Stored entries:
——————
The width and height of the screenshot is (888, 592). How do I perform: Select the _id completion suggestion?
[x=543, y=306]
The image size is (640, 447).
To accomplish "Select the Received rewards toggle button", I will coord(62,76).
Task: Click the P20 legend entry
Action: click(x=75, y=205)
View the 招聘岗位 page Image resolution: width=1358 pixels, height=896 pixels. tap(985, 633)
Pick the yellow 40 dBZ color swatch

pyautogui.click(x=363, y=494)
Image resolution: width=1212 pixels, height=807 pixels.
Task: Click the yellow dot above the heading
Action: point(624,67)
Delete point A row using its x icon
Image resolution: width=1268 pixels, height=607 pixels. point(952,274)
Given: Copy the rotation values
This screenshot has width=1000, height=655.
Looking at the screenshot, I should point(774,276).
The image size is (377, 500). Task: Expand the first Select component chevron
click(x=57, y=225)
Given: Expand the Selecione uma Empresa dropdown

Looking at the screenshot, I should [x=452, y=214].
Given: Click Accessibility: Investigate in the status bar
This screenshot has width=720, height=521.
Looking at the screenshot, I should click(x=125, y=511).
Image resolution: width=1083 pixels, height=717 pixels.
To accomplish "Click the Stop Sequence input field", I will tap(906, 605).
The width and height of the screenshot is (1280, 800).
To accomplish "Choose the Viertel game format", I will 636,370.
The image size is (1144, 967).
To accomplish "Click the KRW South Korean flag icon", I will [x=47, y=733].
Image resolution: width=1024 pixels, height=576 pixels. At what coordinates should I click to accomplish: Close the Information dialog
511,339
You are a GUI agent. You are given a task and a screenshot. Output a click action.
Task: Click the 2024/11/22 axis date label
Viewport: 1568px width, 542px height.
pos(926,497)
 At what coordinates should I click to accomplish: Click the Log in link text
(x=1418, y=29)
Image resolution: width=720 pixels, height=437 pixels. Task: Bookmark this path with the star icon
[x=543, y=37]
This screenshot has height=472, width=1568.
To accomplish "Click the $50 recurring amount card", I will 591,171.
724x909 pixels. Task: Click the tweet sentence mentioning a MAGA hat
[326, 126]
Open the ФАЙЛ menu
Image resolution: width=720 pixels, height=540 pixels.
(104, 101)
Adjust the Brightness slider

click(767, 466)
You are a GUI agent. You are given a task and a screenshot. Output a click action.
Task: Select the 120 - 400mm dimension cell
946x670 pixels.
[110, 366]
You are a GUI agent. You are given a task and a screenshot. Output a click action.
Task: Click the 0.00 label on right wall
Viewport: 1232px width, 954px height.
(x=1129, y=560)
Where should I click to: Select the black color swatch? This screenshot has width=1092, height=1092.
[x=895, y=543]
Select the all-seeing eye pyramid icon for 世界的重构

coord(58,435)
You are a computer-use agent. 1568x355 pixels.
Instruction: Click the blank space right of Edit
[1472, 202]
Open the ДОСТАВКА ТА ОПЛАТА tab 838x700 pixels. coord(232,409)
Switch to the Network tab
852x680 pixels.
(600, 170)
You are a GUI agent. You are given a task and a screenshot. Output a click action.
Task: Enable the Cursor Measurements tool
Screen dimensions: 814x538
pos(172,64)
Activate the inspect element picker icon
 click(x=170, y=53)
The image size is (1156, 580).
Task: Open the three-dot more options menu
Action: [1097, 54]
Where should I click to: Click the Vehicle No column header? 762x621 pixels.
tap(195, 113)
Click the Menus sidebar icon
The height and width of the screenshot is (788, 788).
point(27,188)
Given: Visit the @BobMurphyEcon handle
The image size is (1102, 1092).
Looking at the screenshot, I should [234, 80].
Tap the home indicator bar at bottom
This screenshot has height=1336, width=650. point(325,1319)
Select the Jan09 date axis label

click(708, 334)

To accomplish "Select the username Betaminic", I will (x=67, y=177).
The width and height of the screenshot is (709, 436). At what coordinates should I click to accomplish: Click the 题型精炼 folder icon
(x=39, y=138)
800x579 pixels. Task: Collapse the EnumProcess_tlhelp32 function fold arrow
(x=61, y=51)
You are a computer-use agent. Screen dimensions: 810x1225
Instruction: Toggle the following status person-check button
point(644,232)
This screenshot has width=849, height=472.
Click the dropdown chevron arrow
——————
**Task details**: Copying begins at the line that holds "The height and" and ends at the last line of the data above, with both included and each line kept exactly.

**Answer to the exercise**:
The height and width of the screenshot is (788, 788).
point(27,188)
Given: Visit the @BobMurphyEcon handle
The image size is (1102, 1092).
Looking at the screenshot, I should [234, 80].
Tap the home indicator bar at bottom
This screenshot has height=1336, width=650. point(325,1319)
Select the Jan09 date axis label

click(708, 334)

To accomplish "Select the username Betaminic", I will (x=67, y=177).
The width and height of the screenshot is (709, 436). At what coordinates should I click to accomplish: Click the 题型精炼 folder icon
(x=39, y=138)
800x579 pixels. Task: Collapse the EnumProcess_tlhelp32 function fold arrow
(x=61, y=51)
You are a computer-use agent. Screen dimensions: 810x1225
Instruction: Toggle the following status person-check button
point(644,232)
This screenshot has width=849, height=472.
Click the dropdown chevron arrow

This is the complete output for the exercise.